Some of Sîn-kāšid’s religious endowment inscriptions make reference to the low prices of the commodities barley, wool, copper and vegetable oil, symptomatic of divine favor for the reign as manifested in a strong economy. A comparison with surviving contemporary economic texts, however, shows the pricing to be utopian, approximately a third of the market rate, but his propagandizing technique would be later imitated by others, Sîn-iddinam and Sîn-iqišam of Larsa, Šamši-Adad I of Assyria, and others.[7]

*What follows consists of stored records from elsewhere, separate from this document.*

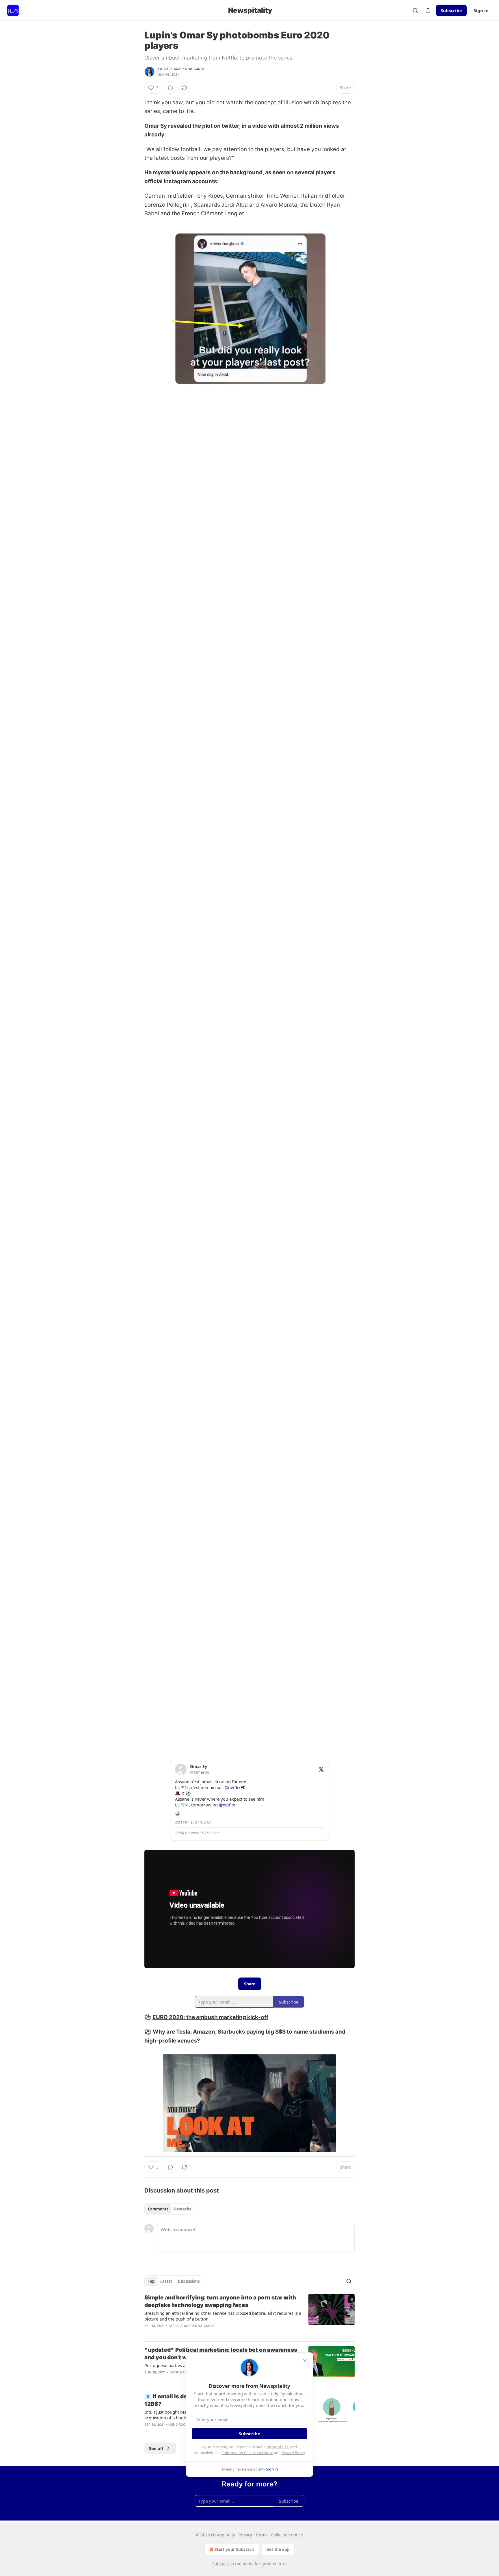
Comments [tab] (158, 2209)
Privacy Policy (293, 2452)
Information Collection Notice (247, 2452)
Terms (261, 2535)
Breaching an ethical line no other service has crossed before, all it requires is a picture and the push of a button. (222, 2316)
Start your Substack (234, 2549)
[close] (305, 2360)
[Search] (415, 10)
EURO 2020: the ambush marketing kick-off (210, 2017)
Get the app (278, 2549)
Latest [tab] (166, 2281)
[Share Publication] (428, 10)
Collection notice (287, 2535)
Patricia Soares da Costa (181, 69)
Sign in (481, 10)
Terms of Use (277, 2446)
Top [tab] (151, 2281)
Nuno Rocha (179, 2425)
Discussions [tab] (189, 2281)
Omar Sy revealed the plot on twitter (191, 126)
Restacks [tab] (182, 2209)
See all (156, 2448)
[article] (249, 2315)
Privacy (245, 2535)
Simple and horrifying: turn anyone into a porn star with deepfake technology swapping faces (220, 2301)
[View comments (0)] (170, 88)
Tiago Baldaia (182, 2372)
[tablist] (169, 2209)
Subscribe (451, 10)
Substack (221, 2563)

He was eventually succeeded by his son Sîn-irībam, his grandsons Sîn-gāmil and Ilum-gāmil, and a certain Etēia of unknown provenance, before the dynasty was replaced by An-am, and his son ÌR-ne-ne (Irdanene), kings who had adopted Sumerian names in marked contrast to the Akkadian monikers of his dynasty.

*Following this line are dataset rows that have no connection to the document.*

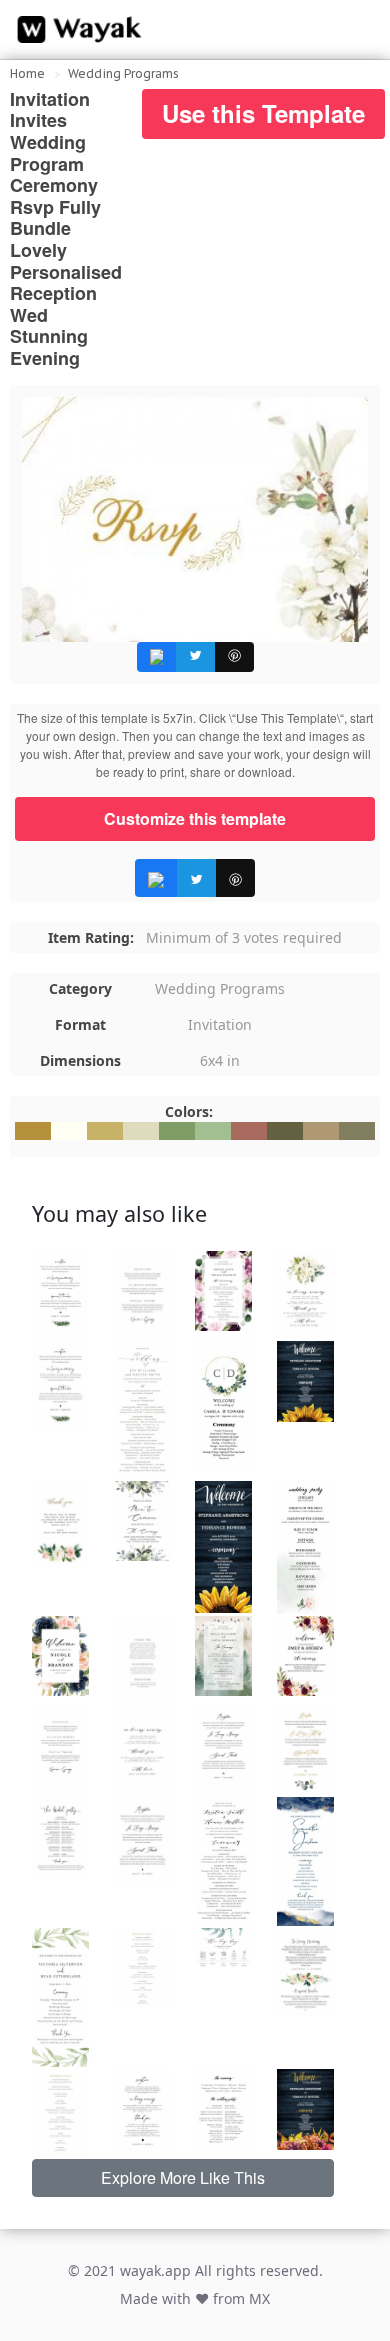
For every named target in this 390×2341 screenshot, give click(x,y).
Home (27, 73)
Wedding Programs (123, 73)
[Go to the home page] (75, 30)
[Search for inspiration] (356, 30)
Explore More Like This (183, 2177)
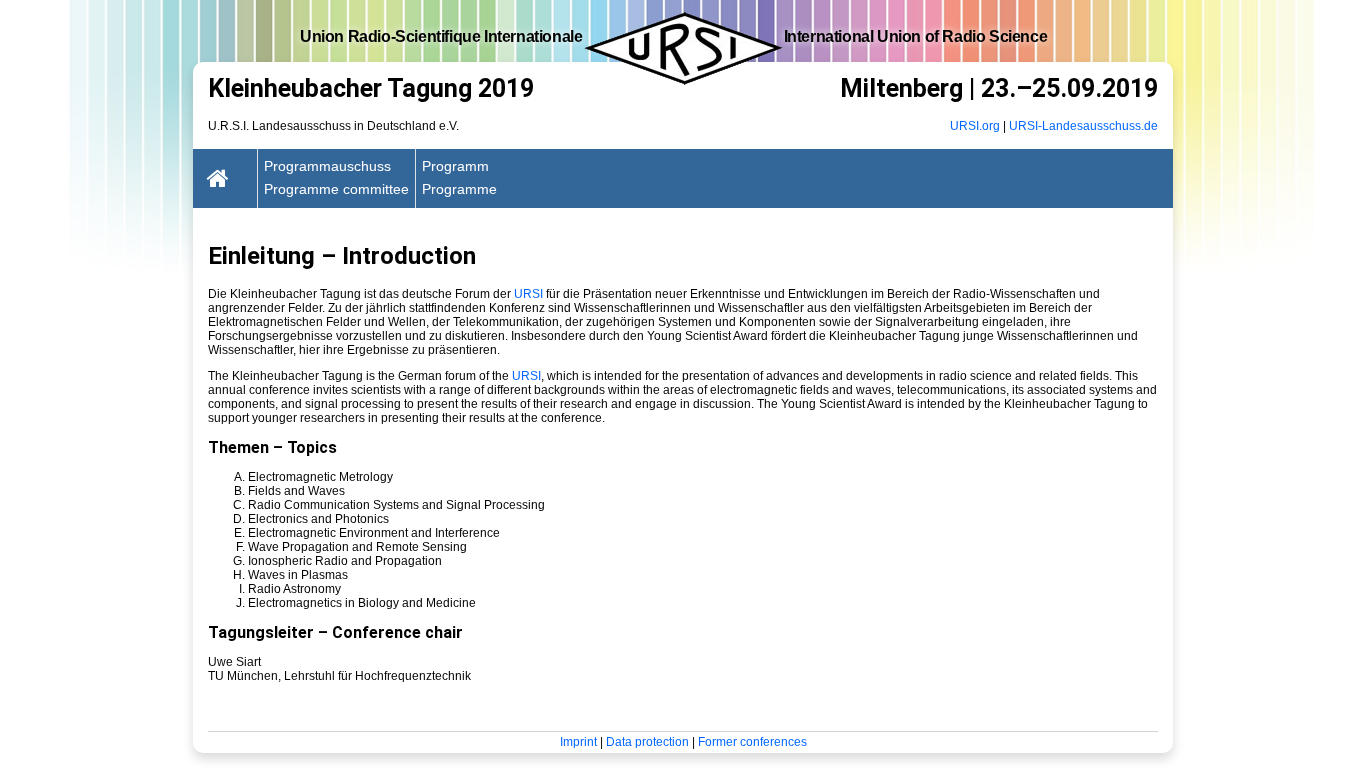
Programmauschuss (327, 166)
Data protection (647, 742)
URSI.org (975, 126)
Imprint (578, 742)
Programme (459, 189)
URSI (528, 294)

His daughter was Nin-šatapada, "Lady Chosen by [means of] the Heart [Omens]," the high-priestess of Meslamtae’a in the city of Dūrum, who apparently authored a letter-prayer to Rim-Sin I (ca. 1758–1699 BC), extant in six later copies, in which she pleaded him to end her exile. She supposedly wrote it in old age, after she had been exiled from Dūrum for 4 or 5 years. Rim-Sin would take the city celebrated in his twentieth year-name, ca. 1739/38 BC. He was to capture Uruk the following year, driving out An-am’s son and successor, Irdanene.[3] The distinct possibility remains that this letter was a poetic device created by a later scribe of Larsa, to provide ideological justification for Rim-Sin’s overthrow of the Sumerian-named kings that had succeeded Sîn-kāšid’s short dynasty, as it uses some of the very same phrases that appear in official date formulae and inscriptions of the Larsa dynasty.[8]


References

  1. William W. Hallo, David B. Weisberg (1992). "A Guided Tour through Babylonian History: Cuneiform Inscriptions in the Cincinnati Art Museum". JANES. 21: 57.

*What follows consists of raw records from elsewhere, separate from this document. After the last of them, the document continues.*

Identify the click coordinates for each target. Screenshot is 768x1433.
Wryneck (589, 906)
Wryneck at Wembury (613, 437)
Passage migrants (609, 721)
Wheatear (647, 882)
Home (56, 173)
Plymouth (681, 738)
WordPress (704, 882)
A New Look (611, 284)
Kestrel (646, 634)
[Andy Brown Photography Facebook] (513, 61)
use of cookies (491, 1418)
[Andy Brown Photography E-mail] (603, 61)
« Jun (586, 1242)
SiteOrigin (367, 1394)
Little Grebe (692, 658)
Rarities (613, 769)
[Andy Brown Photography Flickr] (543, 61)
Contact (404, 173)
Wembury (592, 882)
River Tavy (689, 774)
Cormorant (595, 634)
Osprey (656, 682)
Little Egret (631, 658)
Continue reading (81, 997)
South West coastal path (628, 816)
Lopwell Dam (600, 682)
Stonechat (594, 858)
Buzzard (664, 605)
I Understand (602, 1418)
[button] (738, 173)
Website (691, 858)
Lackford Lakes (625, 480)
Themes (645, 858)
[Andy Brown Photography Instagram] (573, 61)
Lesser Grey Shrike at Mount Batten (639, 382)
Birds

  2. Douglas Frayne (1990). Old Babylonian Period (2003-1595 B.C.): Early Periods, Volume 4. University of Toronto Press. pp. 440–464.
  3. William W. Hallo (2009). The World's Oldest Literature: Studies in Sumerian Belles-Lettres. Brill. pp. 182–185, 370–381.
  4. Frans van Koppen (2006). "Old Babylonian Period Inscriptions". In Mark William Chavalas (ed.). The Ancient Near East: Historical Sources in Translation. Wiley-Blackwell. p. 94.
  5. Deena Ragavan, Cuneiform Texts and Fragments in the Harvard Art Museum / Arthur M. Sackler Museum, Cuneiform Digital Library Journal, vol. 2010:1, ISSN 1540-8779
  6. Eleanor Robson (2008). Mathematics in Ancient Iraq: A Social History. Princeton University Press. p. 94.
  7. A. K. Grayson (1972). Assyrian Royal Inscriptions, Volume 1. Otto Harrassowitz. p. 21.
  8. William W. Hallo (1996). Origins: The Ancient Near Eastern Background of Some Modern Western Institutions. Brill. p. 267.